- [TASK TO COMPLETE]:
Echo the rows from the line with "You are a GUI" to the line with "Action: pos(452,227)", including both of those lines, and omit the pictures from your answer.
□ □ □ □
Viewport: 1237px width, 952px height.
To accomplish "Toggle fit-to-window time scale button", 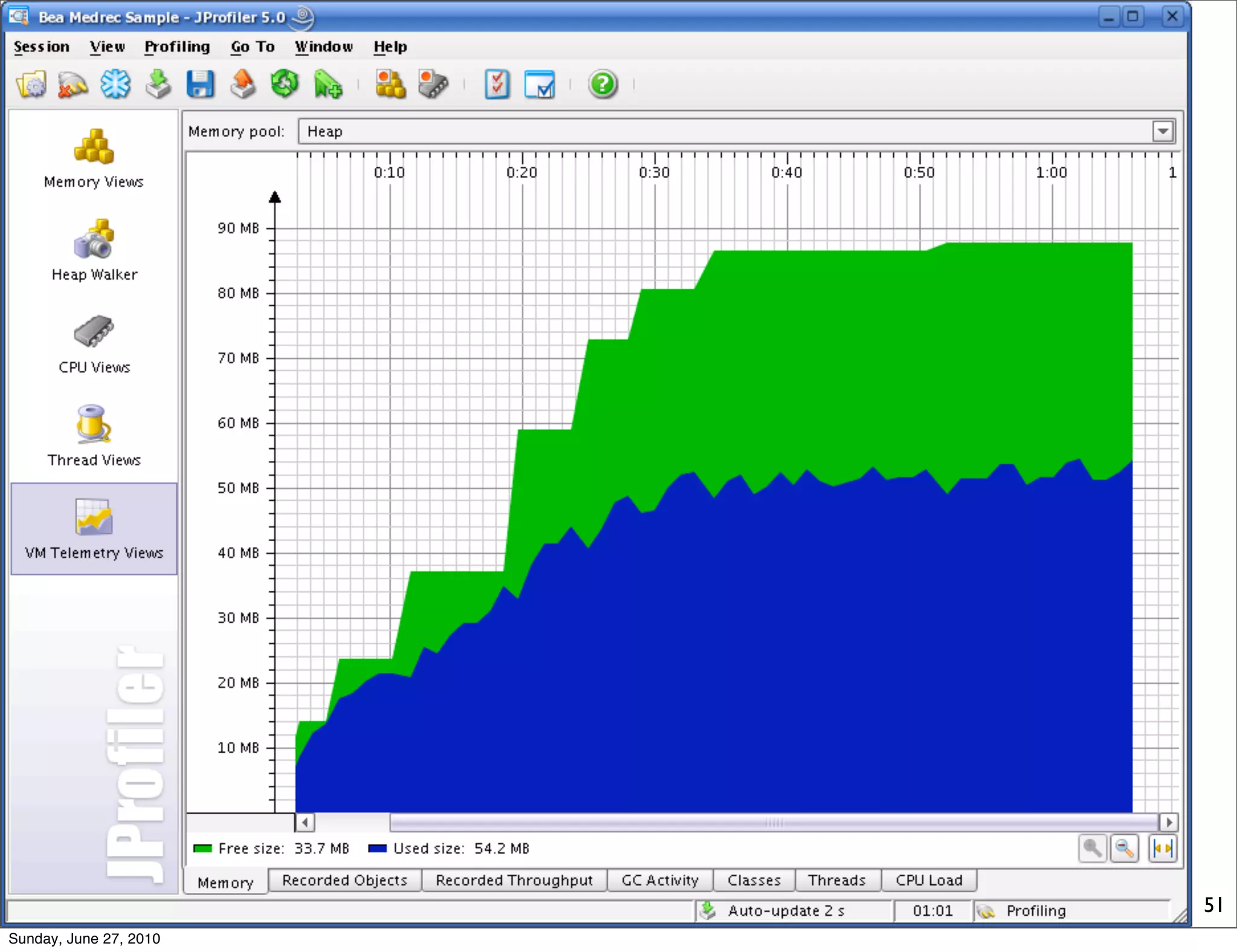I will pos(1162,848).
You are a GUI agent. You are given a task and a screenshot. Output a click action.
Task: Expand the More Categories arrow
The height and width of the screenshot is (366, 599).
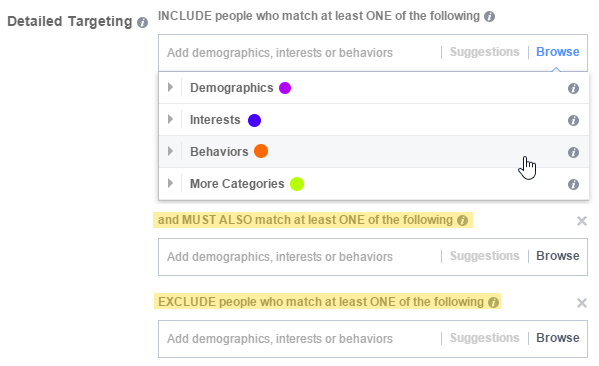[170, 183]
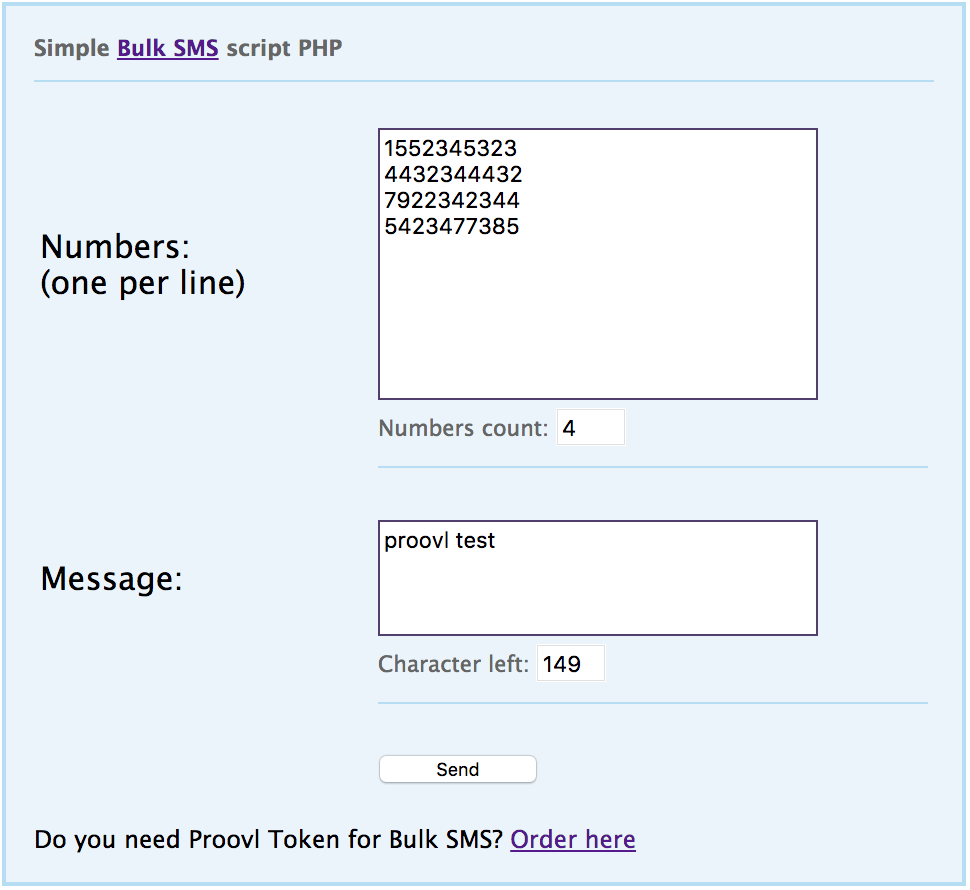This screenshot has height=890, width=970.
Task: Put cursor on last number 5423477385
Action: pos(452,227)
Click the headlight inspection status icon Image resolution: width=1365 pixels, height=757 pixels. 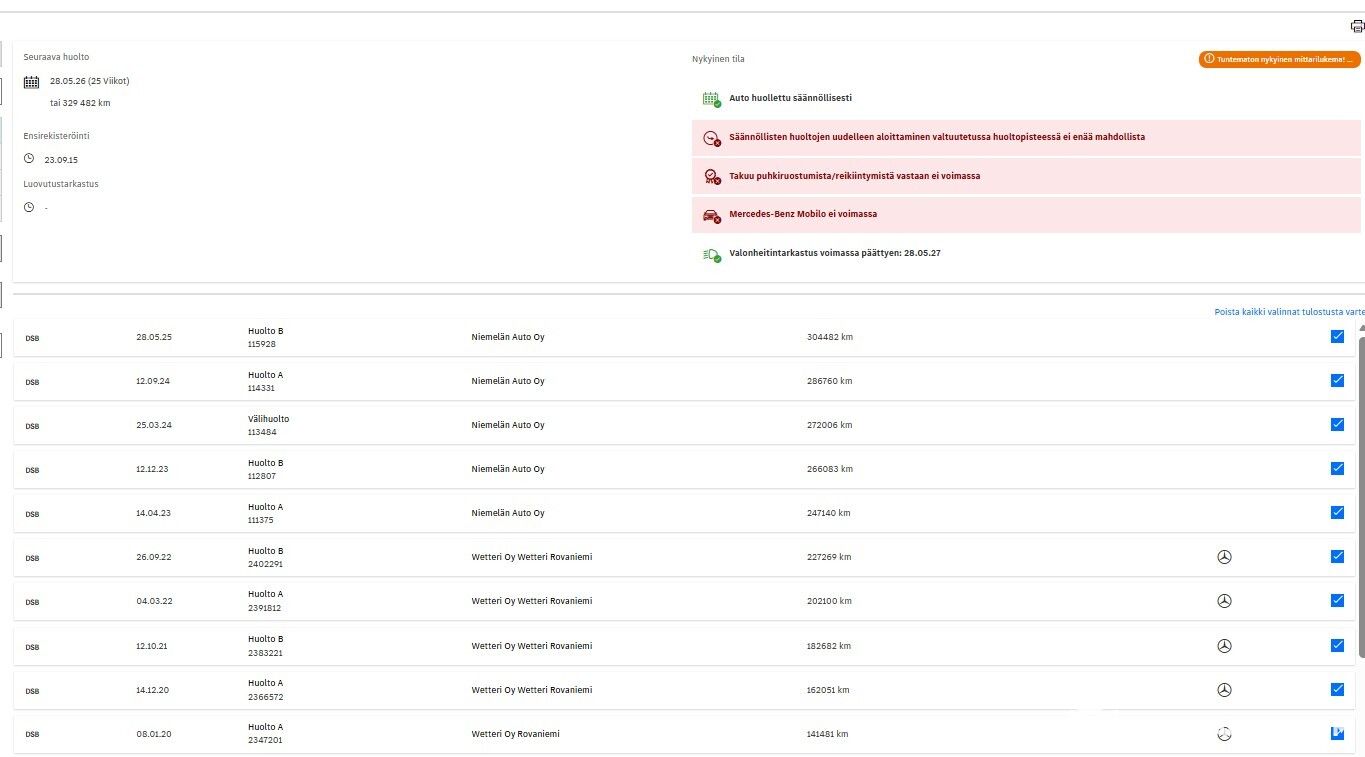[711, 254]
□ □ □ □
- [EXERCISE SOLUTION]:
You are a GUI agent. You are given a task and a screenshot. Output a click action.
Task: Expand the More Categories arrow
The height and width of the screenshot is (366, 599).
[170, 183]
This screenshot has height=890, width=970.
Task: Put cursor on last number 5423477385
Action: pos(452,227)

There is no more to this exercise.